ST. PETERSBURG - The arrival of the Chihuly Collection in downtown St. Petersburg could spark a new local industry: Glass art. Tampa artist Duncan McClellan is already building a new studio near downtown."The city of St. Pete gets it," McClellan says. "They realize that art makes money."
McClellan credits city officials with going out of their way to make his move successful.
"My project will impact," he claims. "Every dollar I spend will bring seven back to the community, so it's a really good bang for the buck."
The Morean Arts Center opens its 10,000 square foot "Chihuly Collection" the Fourth of July weekend. That is about the same time it will open a "hot shop" on Central Avenue. That will provide a facility where working artists and students will share expensive equipment.
Visitors will be able to watch daily exhibitions of artists working with hot glass.

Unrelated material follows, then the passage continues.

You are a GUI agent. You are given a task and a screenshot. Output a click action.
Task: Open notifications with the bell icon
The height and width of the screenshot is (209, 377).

"We're basically just starting this whole industry here," says glass artists Owen Patch.
Patch is designing and building the hot shop, which will include seating for at least 60 spectators.
"There's no place else like this in the southeast," Owen says. "This will be truly unique."
The St. Petersburg Clay Company provides an example of successfully growing a local arts community. It started as three or four potters wanting to share the costs of a pottery studio. The Clay Company moved into an historic railroad freight depot and now houses three separate businesses.
The original potters rent space to 30 or 40 other potters, the Morean Arts Center offers classes and another company sells the necessary tools and materials.
Some of the former students are now art professors or full-time artists.
"We have spawned quite a few businesses," co-owner Charlie Parker says.